**INSTRUCTIONS TO FOLLOW:** Using the records below, transcribe exactly only the lines from the one with "This screenshot has height=877, width=1536." through the end, both included, and drop every picture.

START DATA EXTRACTS

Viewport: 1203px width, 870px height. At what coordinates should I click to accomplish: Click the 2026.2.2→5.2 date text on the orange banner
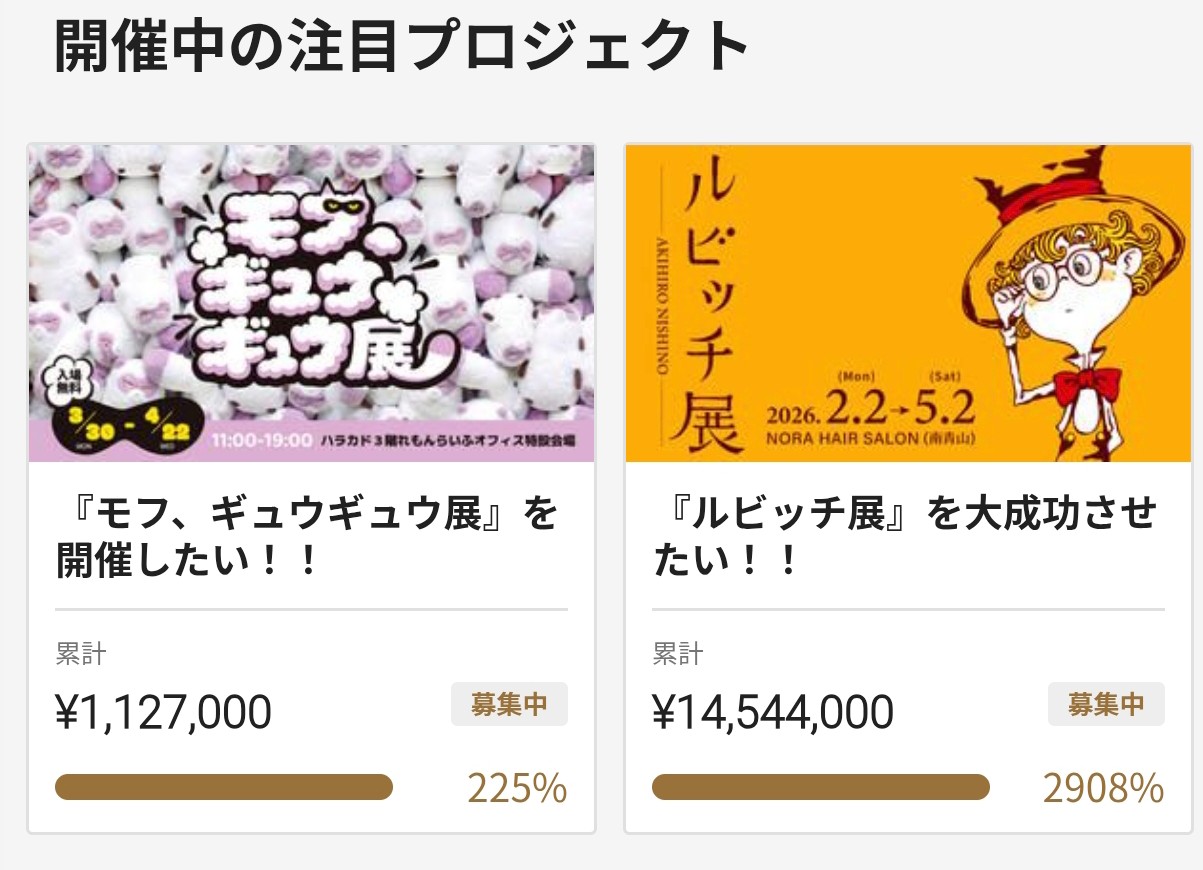(872, 407)
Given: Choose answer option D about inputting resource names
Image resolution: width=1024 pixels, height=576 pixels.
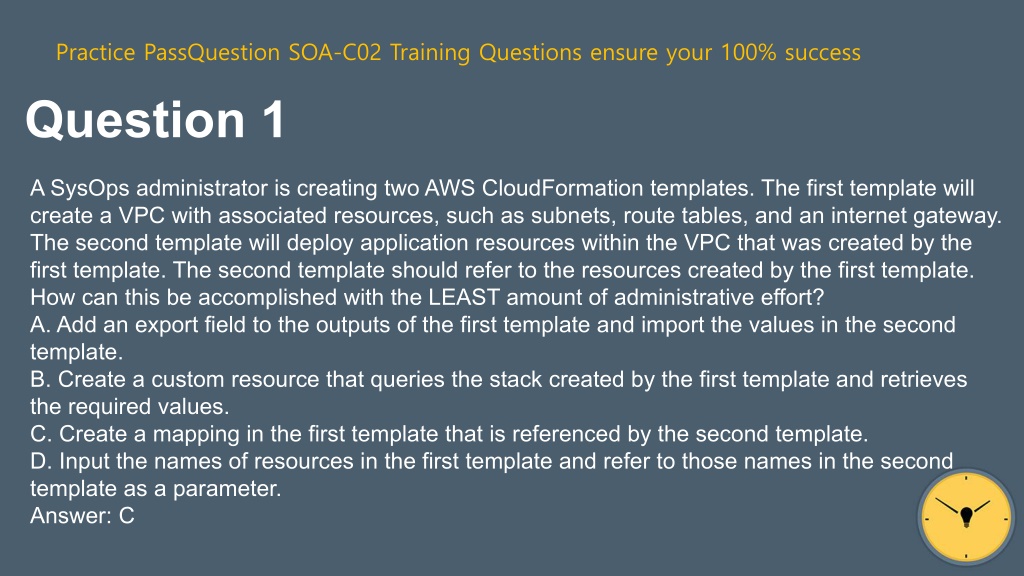Looking at the screenshot, I should click(492, 474).
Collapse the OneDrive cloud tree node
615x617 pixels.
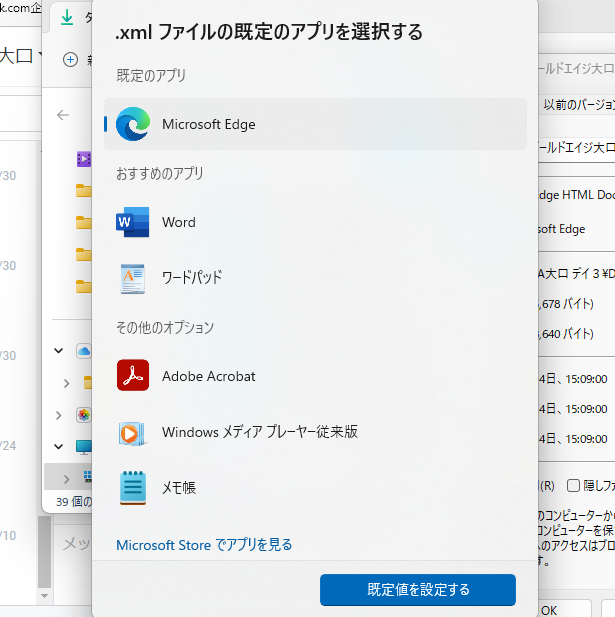58,351
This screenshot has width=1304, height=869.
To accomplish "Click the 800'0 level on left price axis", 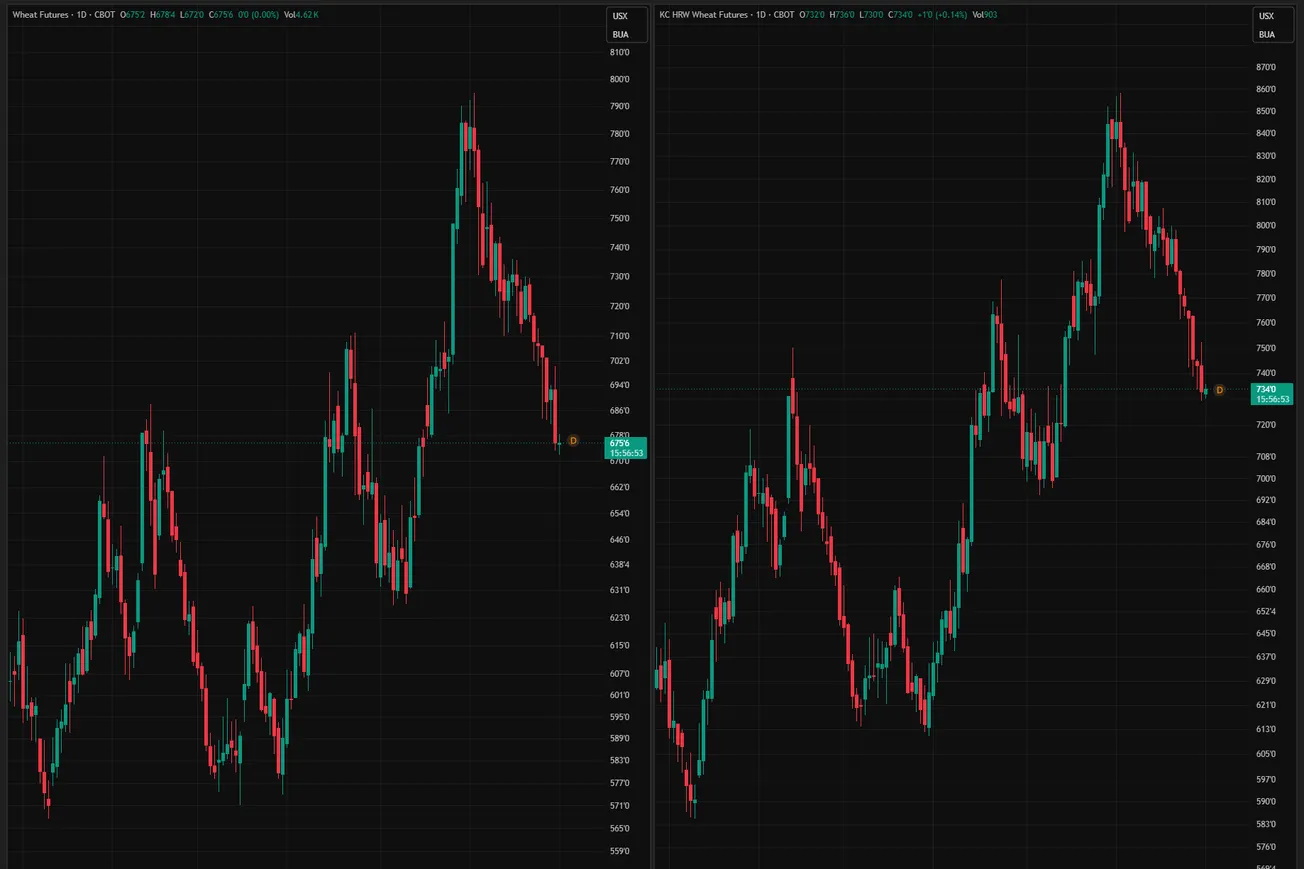I will click(x=620, y=79).
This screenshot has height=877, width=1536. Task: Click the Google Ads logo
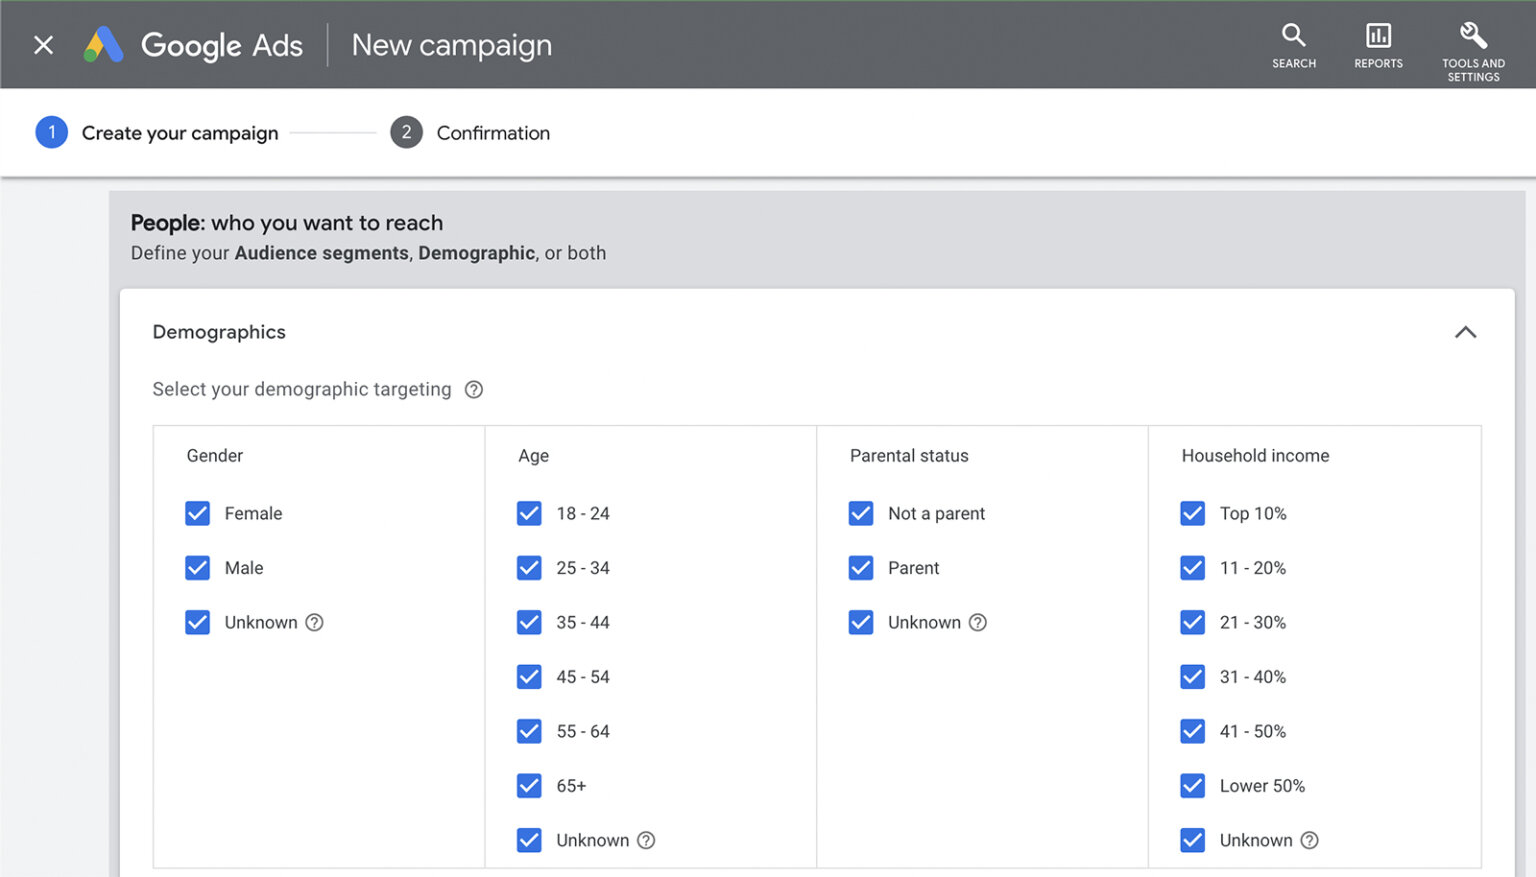click(x=193, y=44)
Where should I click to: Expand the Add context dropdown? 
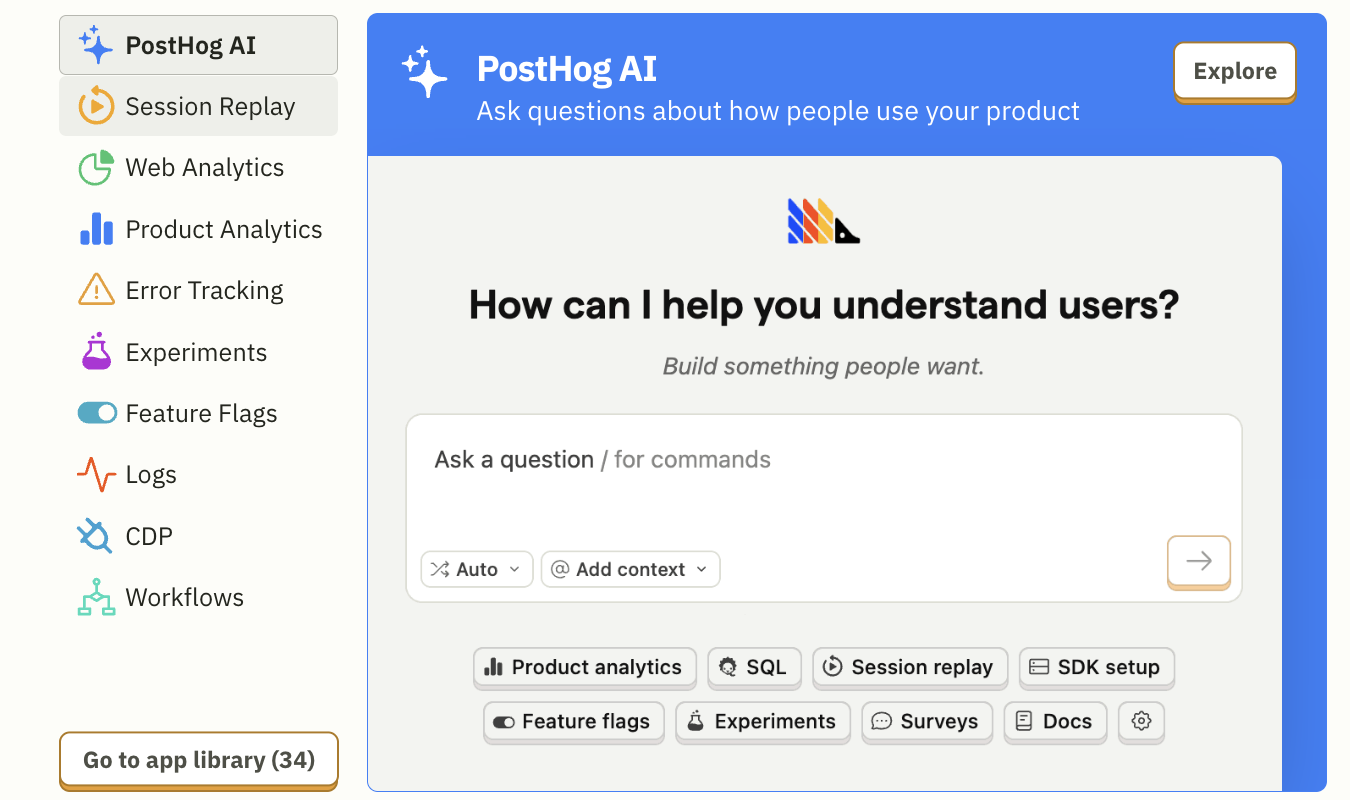click(x=630, y=569)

END DATA EXTRACTS

**RESULT OF THE EXERCISE:**
This screenshot has height=877, width=1536. Task: Click the Google Ads logo
click(x=193, y=44)
Where should I click to: Expand the Add context dropdown? 
click(x=630, y=569)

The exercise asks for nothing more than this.